Point-de-vue. L’ancien secrétaire d’État au Budget, Christian Eckert, s’étonne de la remise en cause du prélèvement de l’impôt à la source par Emmanuel Macron. Explications.
Par Christian Eckert
Les petites phrases du Président Macron m’importent assez peu et je n’ai pas de temps à perdre pour en faire l’analyse et trier entre la provocation, la psychologie de comptoir, la petite philosophie ou le narcissisme du personnage. Seuls les faits importent et ils justifient à eux seuls bien des commentaires.
Concernant par exemple la question du Prélèvement à la Source (P.A.S.), que je prétends connaître un peu, ses positions sont à plusieurs titres méprisantes.
Le président méprise d’abord le parlement : Fin 2016 la majorité parlementaire précédente a approuvé le principe, les modalités et le calendrier du P.A.S. Fin 2017, la nouvelle majorité a confirmé le principe, conservé l’essentiel des modalités et repoussé d’un an la mise en œuvre.
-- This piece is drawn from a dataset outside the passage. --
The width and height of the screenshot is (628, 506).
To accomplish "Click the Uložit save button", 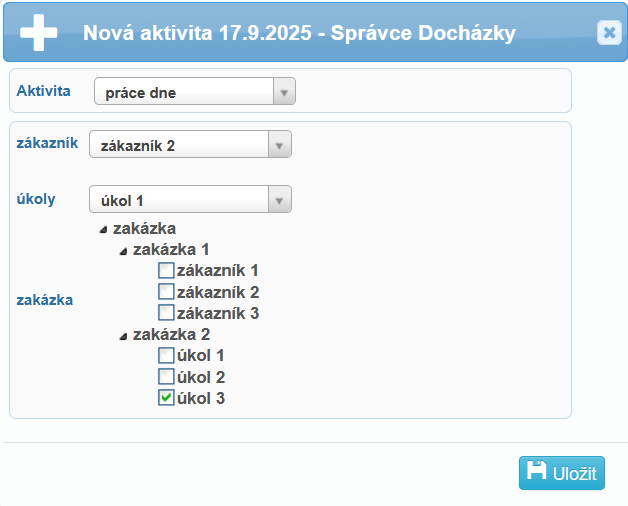I will (x=562, y=473).
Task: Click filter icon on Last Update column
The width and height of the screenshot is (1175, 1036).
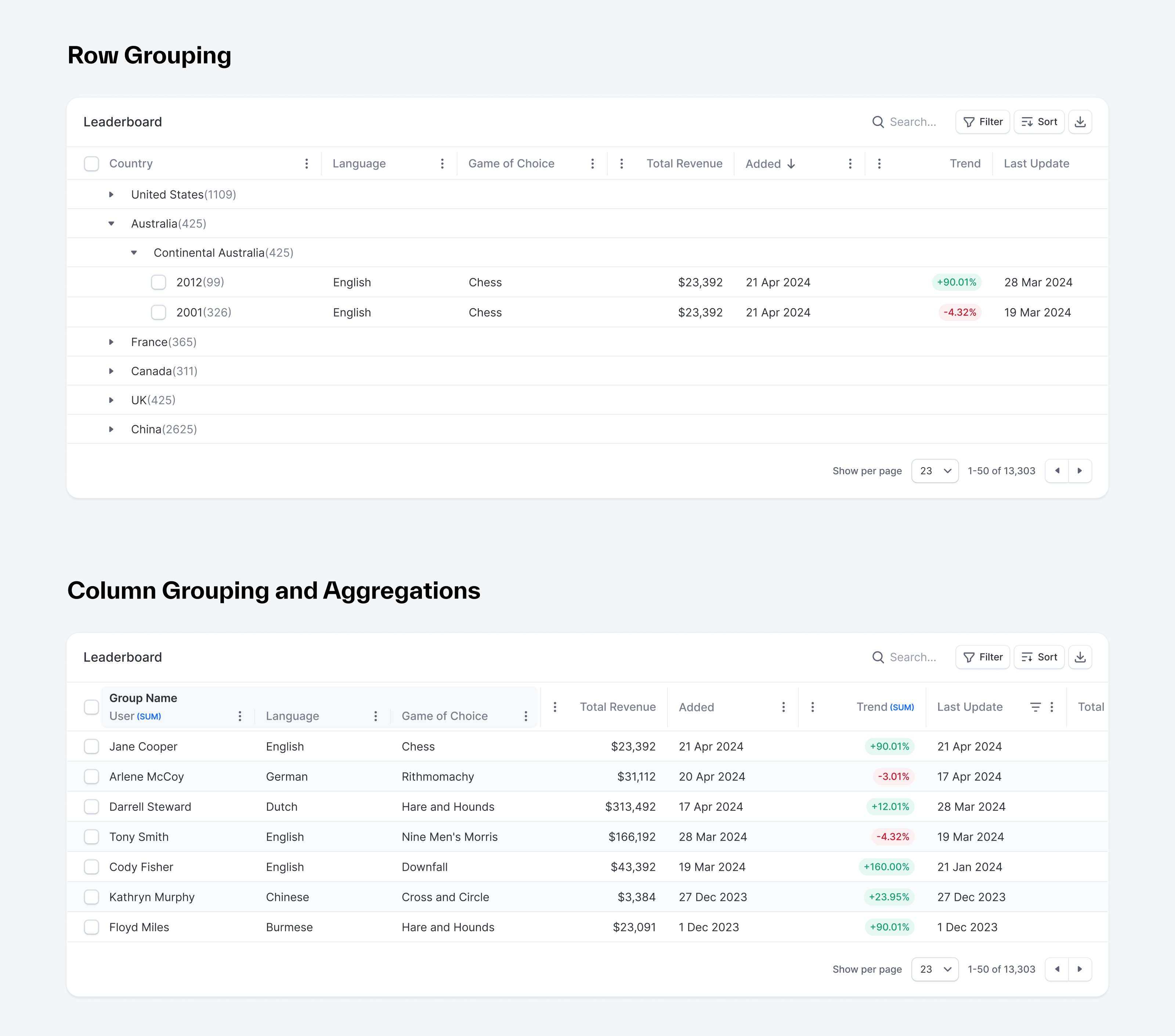Action: click(x=1035, y=707)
Nous sommes à une encablure de l’échéance. Le Président qui (n’) est (que) le pouvoir exécutif, se demande brutalement, neuf mois plus tard, s’il doit appliquer la loi votée par le parlement. On doit rappeler au passage ici que la constitution est formelle : le parlement est seul décideur de l’assiette, du taux et des modalités de recouvrement de l’impôt.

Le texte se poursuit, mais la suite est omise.